> **What needs to be done**
Extend the blog post below about Neil Gaiman's mountain metaphor, picking up right after its last sentence.

> **Selection**

Forgive the "taste of home", please. When searching for a mountain image to include, I briefly considered a variety of peaks. Wikimedia has a huge array of creative commons images of mountains. Peaks from all over the world. Tall crags. Famous mountains. Gorgeous photos.
So I picked Camel's Hump instead, this relatively low mountain in Vermont. It's not particularly famous, but it's a great hiking site. Amazing trails, and some great faces for climbing if you're into that. Am I still missing Vermont a little, since I'm including a Vermont mountain as my focus image? Yeah, probably. ;)
Neil Gaiman made an outstanding speech last Spring. He went before a bunch of students graduating from the University of the Arts in Philadelphia, PA. If you haven't listened to the whole speech, I can't recommend it strongly enough. There are few speeches I've heard which are so down to earth and inspirational at the same time.
Here's the video, if you'd like to watch now. It's about twenty minutes long, and worth every second of the viewing:
But the part I wanted to focus on is at about 3:40 into the video. There, Neil talks about his goal - his aspiration to be a writer, to make a living telling stories. And he uses the metaphor of a mountain. He envisioned that goal as a distant mountain. And, he says, he constantly asked himself whether new opportunities he found took him closer to the mountain...or farther away. If something brought him closer, he took that path. If it brought him farther away, he passed. His entire journey, then, was a walk toward his own personal mountain.
It's a great parable for artists of any sort, but of course because the original metaphor related to writing, it works brilliantly for us storytellers.

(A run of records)
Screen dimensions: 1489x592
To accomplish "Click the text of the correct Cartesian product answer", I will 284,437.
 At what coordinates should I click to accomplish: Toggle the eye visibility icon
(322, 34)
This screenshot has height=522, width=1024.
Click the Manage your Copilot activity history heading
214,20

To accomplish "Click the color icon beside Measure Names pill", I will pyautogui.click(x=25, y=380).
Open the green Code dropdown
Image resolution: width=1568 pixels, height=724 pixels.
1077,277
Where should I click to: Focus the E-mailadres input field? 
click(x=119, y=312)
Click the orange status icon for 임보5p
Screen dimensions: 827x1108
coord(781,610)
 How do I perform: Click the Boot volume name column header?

> **Exercise response**
David Farland wrote a related piece recently, in his "Daily Kick in the Pants" series. Titled "Make Writing Your Only Plan", David discusses how many writers set themselves up for failure by having "backup plans". They end up building careers in the backup plans, because frankly it is easier and safer to build a career in just about any career with a steady paycheck than it is to survive as a freelance storyteller. We become addicted to those paychecks, to the (false) security of knowing we have money coming to us in a consistent and predictable manner. I say "false", because we all know that those jobs are not really secure - they can and do go away - but the consistency feels like a secure safety net.
So we settle into that job, and it starts soaking up more time. We get a little more pay, get married, have kids, acquire a mortgage, pick up more bills (which make us more reliant on that paycheck), and over time life simply erodes what was once the real goal: writing stories.
Oh yeah. Been there. I think many of us have. It's a struggle to maintain a focus on writing in the face of heating, electric, and cell phone bills.
David suggests that we remember we are writers first. He says "If you’re stocking shelves in a grocery store, see it as a means to an end. Remember that you’re a writer first. You only stock shelves to pay the bills until your writing career takes off." And of course, the same thing is true whether you're stocking shelves or pulling down six figures in a fancier career. If your goal is to be a storyteller, then THAT is your profession, and anything else you are doing to earn income is simply a means to an end... A way to keep food on the table until you succeed at your primary career. It's hard to make that shift in focus. It takes effort to shift your priorities and still keep your job. But ask yourself: does your job take you closer to your personal mountain? Or farther away?
And to tie it all up, Dean Wesley Smith recently wrote what is perhaps the best blog post of writing advice I have ever read. Titled "The New World of Publishing: How to Get Started Selling Fiction in 2013", Dean goes into his views on how to go about building a career in this new environment we find ourselves in. He talks about a bunch of paths one can choose, and a lot about the myths and pitfalls which can stand in the way of a writer trying to build a career. And then he goes on to summarize a bit, saying:
Telling a good story is an art form. As with any art, the art takes time to learn.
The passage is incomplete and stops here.